2.    Waktu adalah sarana kita merespons pekerjaan Allah atas kehidupan manusia
Tidak ada kehidupan yang mudah selama kita ada di dunia. Kita harus bekerja berletih-lelah. Namun, Tuhan senang dengan hasil jerih lelah kita itu, karena itu adalah pemberian-Nya. Kita harus meresponsnya dengan bijaksana. Caranya adalah dengan memberikan diri kita waktu untuk menikmatinya. Karena, ada orang yang bekerja keras, banting tulang pagi, siang, malam, sampai ketemu pagi lagi dengan alasan untuk mencari sesuap nasi. Namun, ia sendiri tidak pernah menikmati hasilnya. Ia jarang makan karena sibuknya. Ini bukan cara kita bersyukur atas pekerjaan Allah di dalam hidup kita. Padahal, kita berjerih lelah bekerja di dalam segala bentuk profesi kita tujuannya tidak lain untuk melayani Tuhan. Kalau tidak diiringi rasa syukur itu, maka kita sesungguhnya hanya menjadi budak atas waktu. Bukannya malah menempatkan Tuhan sebagai tujuan kita bekerja di aliran waktu yang terus berjalan.

Diskusi
1.    Pernahkah Anda merasa lelah dengan pekerjaan Anda sehari-hari? Mengapa itu bisa terjadi?

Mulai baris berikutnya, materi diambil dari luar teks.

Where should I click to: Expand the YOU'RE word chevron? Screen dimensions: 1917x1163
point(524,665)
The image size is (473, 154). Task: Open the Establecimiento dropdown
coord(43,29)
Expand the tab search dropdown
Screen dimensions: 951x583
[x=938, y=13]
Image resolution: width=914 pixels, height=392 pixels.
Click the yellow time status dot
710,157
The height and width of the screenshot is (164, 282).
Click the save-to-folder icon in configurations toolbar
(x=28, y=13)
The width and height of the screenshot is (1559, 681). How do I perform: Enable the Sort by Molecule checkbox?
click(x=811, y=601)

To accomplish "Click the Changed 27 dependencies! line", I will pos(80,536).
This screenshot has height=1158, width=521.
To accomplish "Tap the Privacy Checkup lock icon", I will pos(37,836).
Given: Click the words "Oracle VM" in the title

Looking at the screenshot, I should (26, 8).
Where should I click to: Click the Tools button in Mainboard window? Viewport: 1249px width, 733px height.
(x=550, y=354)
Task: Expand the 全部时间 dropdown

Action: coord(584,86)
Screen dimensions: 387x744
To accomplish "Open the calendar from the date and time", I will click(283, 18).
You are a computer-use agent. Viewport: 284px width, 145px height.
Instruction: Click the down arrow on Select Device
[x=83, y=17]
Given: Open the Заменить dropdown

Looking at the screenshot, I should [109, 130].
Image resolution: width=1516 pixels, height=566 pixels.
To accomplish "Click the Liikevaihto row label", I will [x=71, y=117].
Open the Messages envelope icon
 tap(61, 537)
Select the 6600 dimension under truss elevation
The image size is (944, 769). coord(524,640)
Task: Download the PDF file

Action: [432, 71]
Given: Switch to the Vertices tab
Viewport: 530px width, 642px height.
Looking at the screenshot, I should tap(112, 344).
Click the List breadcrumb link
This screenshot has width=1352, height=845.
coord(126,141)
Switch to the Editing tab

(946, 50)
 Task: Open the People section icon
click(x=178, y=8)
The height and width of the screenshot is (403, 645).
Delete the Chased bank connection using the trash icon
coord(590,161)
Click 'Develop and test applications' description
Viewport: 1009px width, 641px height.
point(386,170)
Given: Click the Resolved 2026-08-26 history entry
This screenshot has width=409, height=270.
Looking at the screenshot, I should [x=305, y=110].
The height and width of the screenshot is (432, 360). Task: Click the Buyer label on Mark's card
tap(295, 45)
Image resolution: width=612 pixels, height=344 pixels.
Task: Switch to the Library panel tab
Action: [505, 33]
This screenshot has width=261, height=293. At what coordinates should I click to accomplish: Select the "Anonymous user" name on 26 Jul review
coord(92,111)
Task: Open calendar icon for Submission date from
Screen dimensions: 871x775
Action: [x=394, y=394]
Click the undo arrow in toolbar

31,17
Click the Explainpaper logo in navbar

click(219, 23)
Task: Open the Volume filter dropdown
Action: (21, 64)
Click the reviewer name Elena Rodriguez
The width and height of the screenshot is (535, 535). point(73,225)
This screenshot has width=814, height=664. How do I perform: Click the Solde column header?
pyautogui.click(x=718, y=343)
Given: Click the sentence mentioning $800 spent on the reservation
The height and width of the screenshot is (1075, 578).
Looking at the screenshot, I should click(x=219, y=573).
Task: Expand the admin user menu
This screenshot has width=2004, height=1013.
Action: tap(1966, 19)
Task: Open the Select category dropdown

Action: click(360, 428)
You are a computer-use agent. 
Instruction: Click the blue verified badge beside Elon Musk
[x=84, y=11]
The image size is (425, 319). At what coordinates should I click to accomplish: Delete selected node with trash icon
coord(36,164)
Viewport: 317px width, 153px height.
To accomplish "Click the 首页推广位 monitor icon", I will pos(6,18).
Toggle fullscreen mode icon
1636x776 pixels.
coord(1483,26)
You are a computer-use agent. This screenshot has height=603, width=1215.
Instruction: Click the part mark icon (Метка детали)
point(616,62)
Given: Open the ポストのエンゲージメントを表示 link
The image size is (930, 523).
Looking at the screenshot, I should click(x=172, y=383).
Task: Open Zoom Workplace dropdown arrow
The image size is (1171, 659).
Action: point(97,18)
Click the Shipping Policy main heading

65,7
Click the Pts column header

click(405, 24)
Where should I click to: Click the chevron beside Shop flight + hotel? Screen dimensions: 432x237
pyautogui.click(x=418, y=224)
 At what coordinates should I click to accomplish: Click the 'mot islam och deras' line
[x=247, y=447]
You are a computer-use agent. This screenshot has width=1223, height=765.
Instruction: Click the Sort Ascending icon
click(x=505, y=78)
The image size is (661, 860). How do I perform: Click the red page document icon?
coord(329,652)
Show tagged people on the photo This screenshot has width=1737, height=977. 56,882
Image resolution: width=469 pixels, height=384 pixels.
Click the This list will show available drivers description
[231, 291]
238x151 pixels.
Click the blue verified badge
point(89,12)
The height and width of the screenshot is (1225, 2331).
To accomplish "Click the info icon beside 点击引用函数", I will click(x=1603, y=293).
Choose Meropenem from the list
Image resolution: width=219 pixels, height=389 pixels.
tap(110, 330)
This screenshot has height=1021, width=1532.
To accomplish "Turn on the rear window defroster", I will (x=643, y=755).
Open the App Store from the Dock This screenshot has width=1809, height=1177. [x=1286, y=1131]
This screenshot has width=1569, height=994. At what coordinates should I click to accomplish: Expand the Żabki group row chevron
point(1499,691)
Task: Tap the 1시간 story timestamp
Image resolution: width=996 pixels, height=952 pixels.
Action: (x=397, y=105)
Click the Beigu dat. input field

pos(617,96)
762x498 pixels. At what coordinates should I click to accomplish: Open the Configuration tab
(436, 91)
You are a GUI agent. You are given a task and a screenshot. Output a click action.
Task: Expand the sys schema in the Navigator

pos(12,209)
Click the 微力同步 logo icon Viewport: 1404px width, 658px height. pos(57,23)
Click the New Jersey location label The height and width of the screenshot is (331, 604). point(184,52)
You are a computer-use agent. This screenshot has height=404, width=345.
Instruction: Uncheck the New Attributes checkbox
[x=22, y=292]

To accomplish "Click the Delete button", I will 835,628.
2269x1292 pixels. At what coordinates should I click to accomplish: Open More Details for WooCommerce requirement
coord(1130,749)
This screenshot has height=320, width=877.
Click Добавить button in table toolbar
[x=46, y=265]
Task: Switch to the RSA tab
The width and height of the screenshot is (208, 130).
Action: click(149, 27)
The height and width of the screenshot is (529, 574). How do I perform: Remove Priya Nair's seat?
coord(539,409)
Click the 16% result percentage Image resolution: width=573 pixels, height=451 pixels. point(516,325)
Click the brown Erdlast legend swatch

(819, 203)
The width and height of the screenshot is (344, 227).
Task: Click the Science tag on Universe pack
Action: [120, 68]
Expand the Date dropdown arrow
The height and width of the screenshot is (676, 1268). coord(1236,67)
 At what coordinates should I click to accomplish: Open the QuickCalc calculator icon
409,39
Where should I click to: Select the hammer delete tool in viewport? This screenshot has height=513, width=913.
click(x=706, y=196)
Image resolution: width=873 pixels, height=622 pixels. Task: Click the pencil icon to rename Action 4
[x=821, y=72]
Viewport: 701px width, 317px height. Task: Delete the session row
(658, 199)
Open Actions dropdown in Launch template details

2.    Setujukah Anda bila dikatakan pekerjaan kita yang berat itu merupakan sarana Allah bekerja untuk kebaikan kita?
3.    Setujukah Anda, bila dikatakan pekerjaan kita itu merupakan cara kita untuk melayani Tuhan yang telah mengerjakan hal yang indah pada akhirnya di hidup kita?